Гости, горя нетерпением увидеть скорее любопытное зрелище, по предложению любезного хозяина уселись на стульях и креслах, расположенных кругом в два ряда так, что посреди комнаты образовался своеобразный манеж.

– Ну, дон Игнацио, – обратился хозяин к пожилому португальцу, – как мы будем вести борьбу: до победы, или до конца?

– Как вам угодно, – галантно ответил дон Игнацио, – но я полагаю, что, так как бойцы встречаются в первый раз, то вряд ли будет смысл вести борьбу до конца. Не лучше ли будет вести поединок до первого увечья?

– Конечно, конечно, – согласился дон Диего. – Ну, – продолжал он, – не будем терять драгоценного времени!

Из корзинки, покрытой материей и стоявшей в углу комнаты, дон Игнацио вынул своего петуха. Черный, сухой, гораздо меньшего, чем его будущий противник, роста, этот петух не мог произвести такого впечатления, как его великолепный соперник. Он казался и более вялым, оставаясь неподвижным в руках своего хозяина, и только полупрозрачное боковое веко ежеминутно закрывало его глаза…

– Ставлю пять за белого, – раздался чей-то голос.

– Принимаю, – галантно раскланялся дон Игнацио.
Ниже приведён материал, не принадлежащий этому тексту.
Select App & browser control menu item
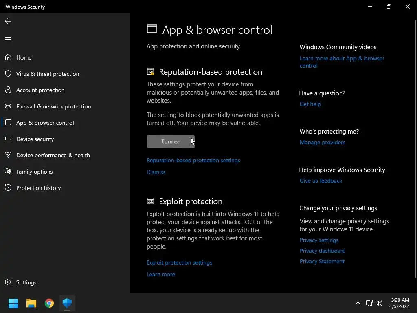(45, 123)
«Вот случай удвоить мои 10 долларов», – подумал дон Луис. Сомнений у него не было – разве мог маленький, вялый черный петух противиться белому гиганту?

– А вы как будете вести бой, – спросил он у дона Диего, – со шпорами или без них?

– Как будет угодно дону Игнацио, – ответил хозяин.

– Конечно со шпорами, – улыбнулся пожилой португалец.

– Ставлю десять за белого, если позволите, – сказал дон Луис.

– Пожалуйста, – улыбнулся Игнацио.

– Пять за белого! Два за белого! Три за белого! – раздались со всех сторон голоса, и только кто-то один поставил десять за черного.

– Начинайте, начинайте, – торопили гости хозяина.

Обоим петухам подвязали к ногам по длинной стальной шпоре и поставили на пол посреди круга друг против друга.

Сразу затихли все разговоры и взоры всех зрителей приковались к двум петухам, которые, ослепленные ярким светом и оглушенные шумом, казалось, думали в настоящий момент только о насесте в темном курятнике.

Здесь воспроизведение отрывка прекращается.